Mon Feb 08, 2016 at 2:40 pm

By John Y. Lawrence

Ludwig Thuille's Piano Quintet was performed by the Chicago Ensemble Sunday in Hyde Park.
Ludwig Thuille’s Piano Quintet was performed by the Chicago Ensemble Sunday in Hyde Park.

One can always count on the Chicago Ensemble to dig up buried musical treasures that one didn’t know existed. They presented two such rarities and one semi-staple Sunday afternoon at the International House at the University of Chicago, before an audience of abstainers from the Super Bowl.

All three pieces on the program were scored for piano quintet. The Chicago Ensemble’s artistic director Gerald Rizzer was the pianist, and the quartet consisted of violinists Stephen Boe and Renée-Paule Gauthier, violist Paul Vanderwerf, and cellist Andrew Snow.

The first forgotten work on the program was Bohuslav Martinů’s Piano Quintet No. 2, as fine a piece as this much-underrated composer ever penned. Written during Martinů’s wartime exile in the United States, the quintet displays both sides of his musical background. Folk-inspired melodies reflecting his Czech heritage are interspersed with motoric, driving sections reflecting his French Neoclassical training.

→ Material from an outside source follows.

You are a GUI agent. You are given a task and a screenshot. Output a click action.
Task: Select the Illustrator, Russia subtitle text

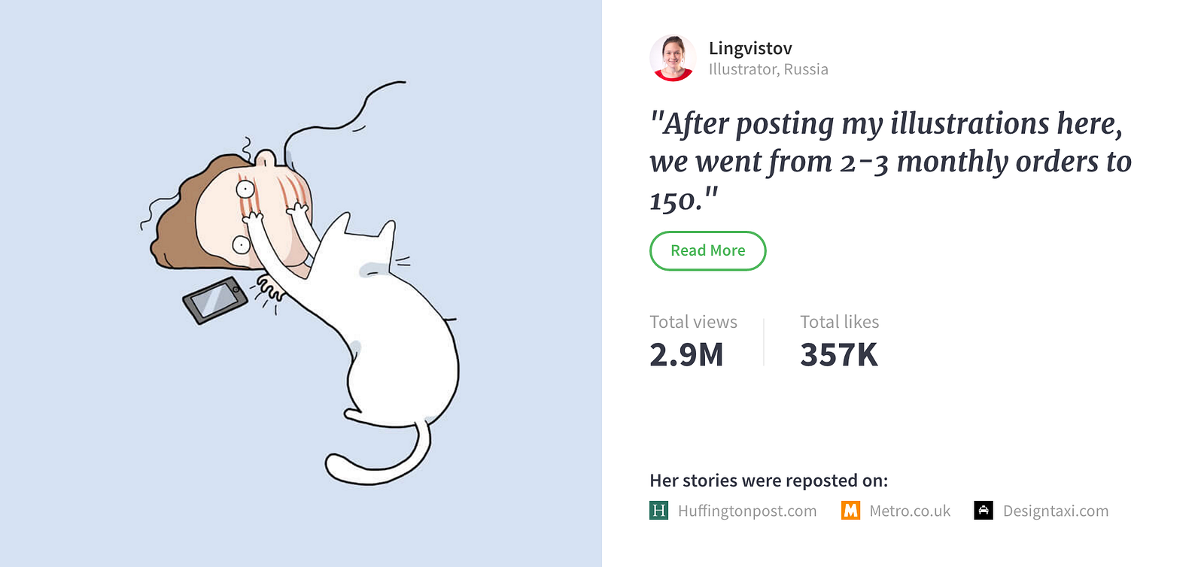point(768,69)
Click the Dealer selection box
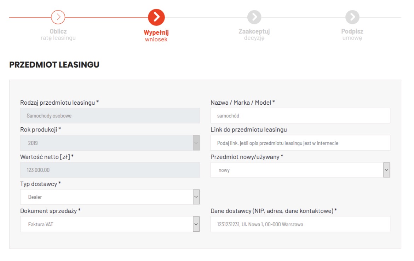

The performers did justice to both of these aspects. Boe’s solo in the Adagio struck exactly the right tone: catching the melody’s melancholic quality, without turning mawkish. The entire ensemble effectively built the tension in their layering of the overlapping lines in the Largo sections of the finale.

The second forgotten work on the program was the Piano Quintet in E-flat major of Ludwig Thuille, a friend and contemporary of Richard Strauss. Thuille died young in 1907, and his quintet’s distinctly fin-de-siècle flavor is like a hybrid of Strauss and Brahms. Although its tendentiousness mars any bid for masterpiece status, it nonetheless has many fine moments. These include a beautiful main melody in its Adagio and a whimsical pizzicato-led fugato in the development section of its finale.

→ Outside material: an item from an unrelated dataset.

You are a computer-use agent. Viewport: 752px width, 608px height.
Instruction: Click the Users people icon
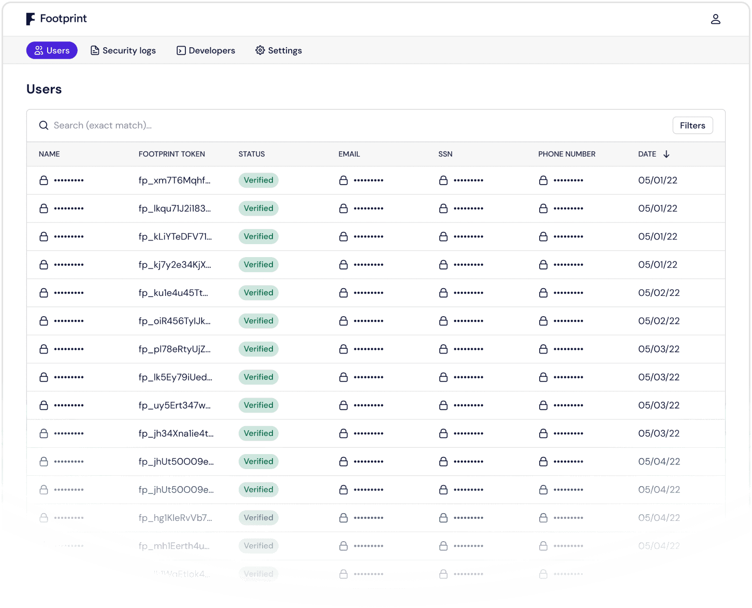[38, 50]
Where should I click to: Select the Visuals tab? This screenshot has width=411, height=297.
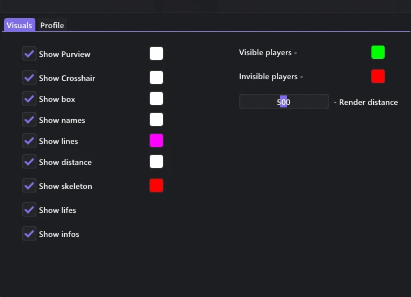pyautogui.click(x=19, y=25)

Plentiful heaps of unapologetic sentiment are required to bring this piece off, and the players had no trouble supplying this. Some minor moments of unglued ensemble at the start of the scherzo and the recapitulation did little to distract from the general high quality of the playing. Particularly fine was the dark, rollicking humor the ensemble brought to the climaxes of the outer sections of the scherzo.

The one non-rarity rounding out the program was Gabriel Faure’s La bonne chanson (his settings of nine poems by Paul Verlaine), in the composer’s own arrangement for vocalist and piano quintet.

The singer was baritone Brian Cox, whose timbre was unfailingly warm and natural. But although he phrased well from a purely musical perspective, he did little to project an interpretation of the text, and one would guess the meaning of any word in vain from his delivery. Cox gave a fine performance of Fauré’s music perhaps, but shortchanged Verlaine.

Whatever illustrative nuances were missing from Cox’s performance were made up for by the musicians’ accompaniments. The rising sun rippling upwards through Rizzer’s fingers in “Puisque l’aube grandit,” the flock of quails stirring into flight in the strings in “Avant que tu ne t’en ailles,” and the sounds of Spring awakening in the whole ensemble in “L’hiver a cessé”—all of these poetic moments were vividly painted by the instrumentalists.

Posted in Performances


One Response to “Chicago Ensemble unearths two piano quintets worthy of rediscovery”

  1. Posted Feb 08, 2016 at 4:52 pm by Odradek

    Martinu is definitely a composer undergoing a much deserved re-discovery. The Piano Quintet is one of his best chamber works, and his oratorio “Gilgamesh” will be featured at Grant Park this summer.